### SUPPLIED RECORDS
========================================================================

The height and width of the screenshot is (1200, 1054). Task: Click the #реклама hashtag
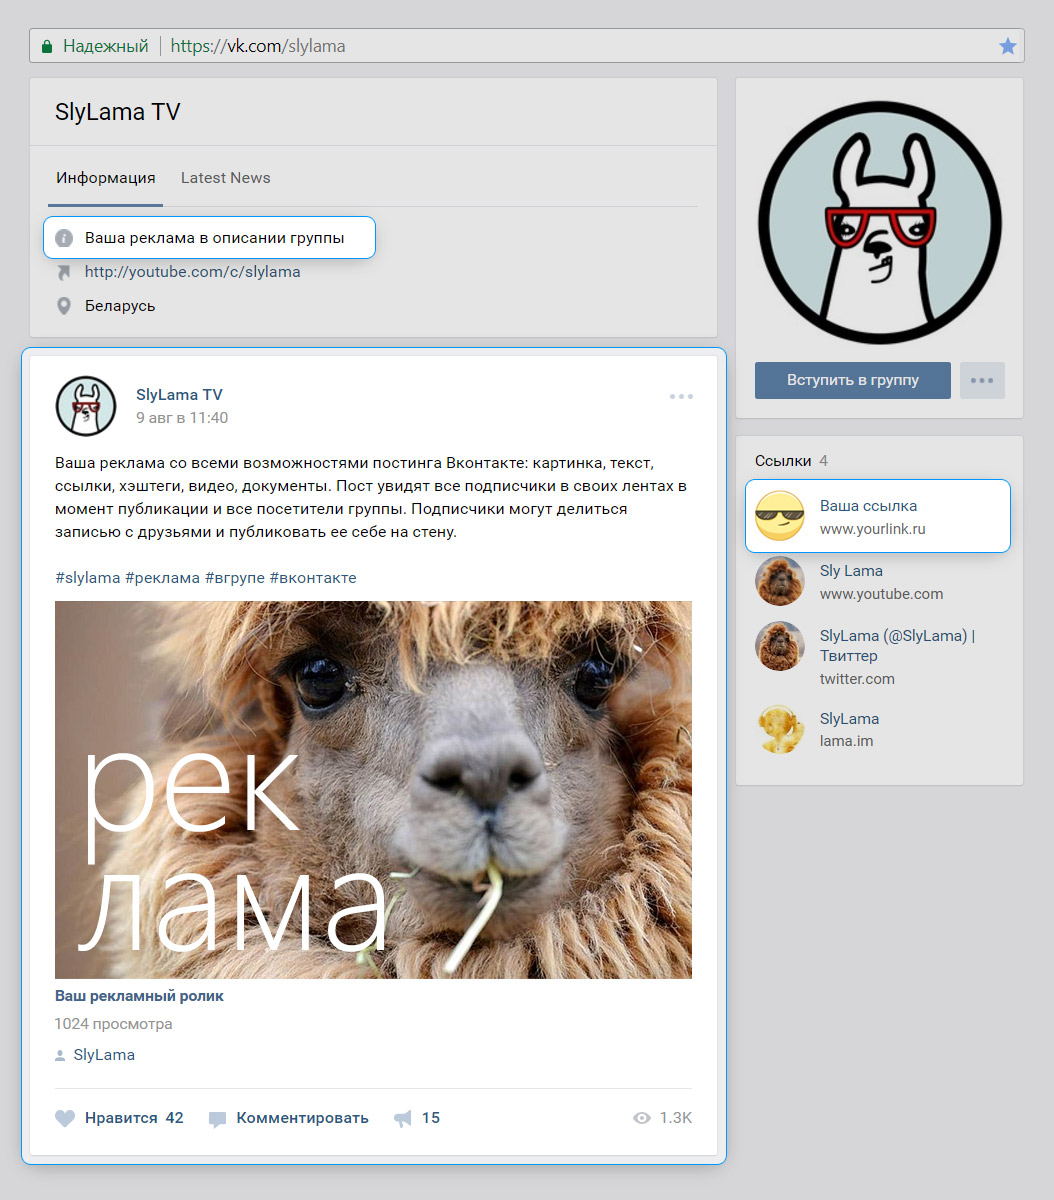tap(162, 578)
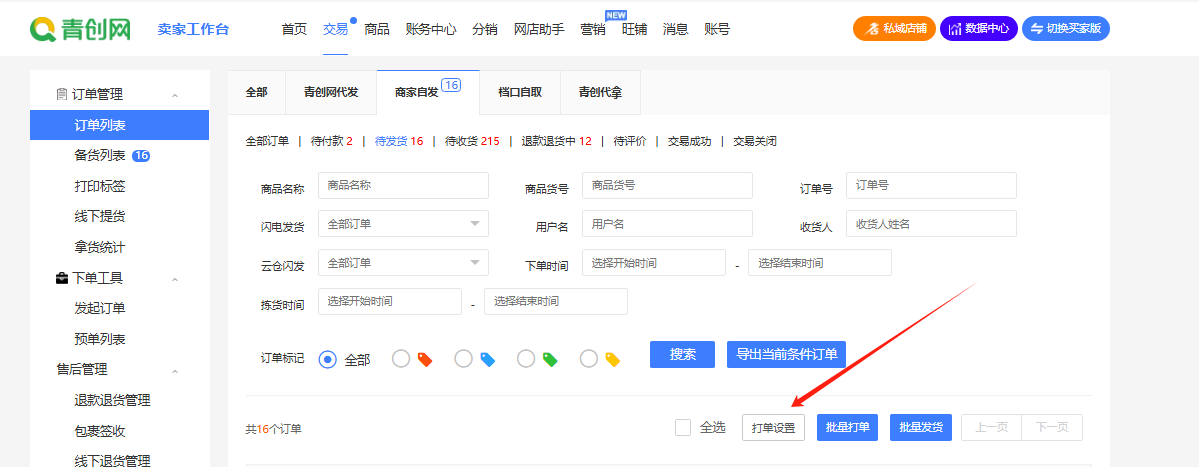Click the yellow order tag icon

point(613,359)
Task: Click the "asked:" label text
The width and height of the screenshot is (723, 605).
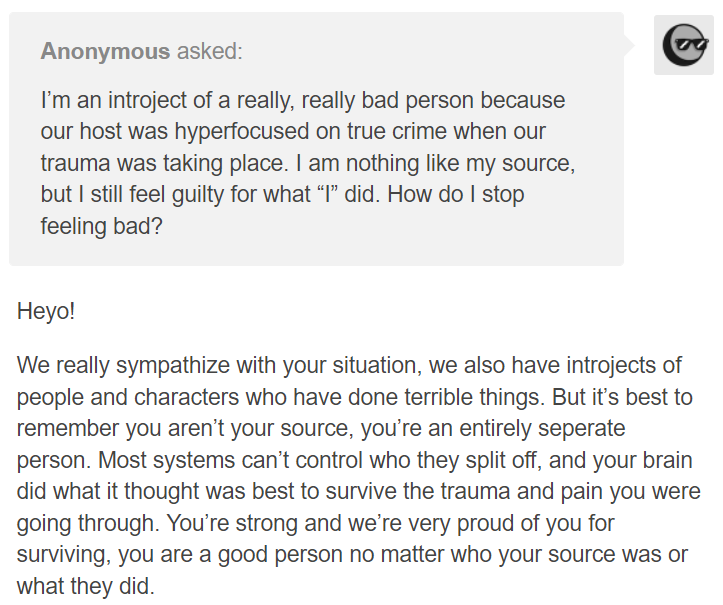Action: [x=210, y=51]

========================================================================

### WORK TO COMPLETE
Everything in the records above must be restated verbatim, save for the pictures.

### REPLY
The height and width of the screenshot is (1200, 1054). Task: Click the #реклама hashtag
tap(162, 578)
Click the yellow order tag icon

point(613,359)
Task: Click the "asked:" label text
The width and height of the screenshot is (723, 605).
Action: [x=210, y=51]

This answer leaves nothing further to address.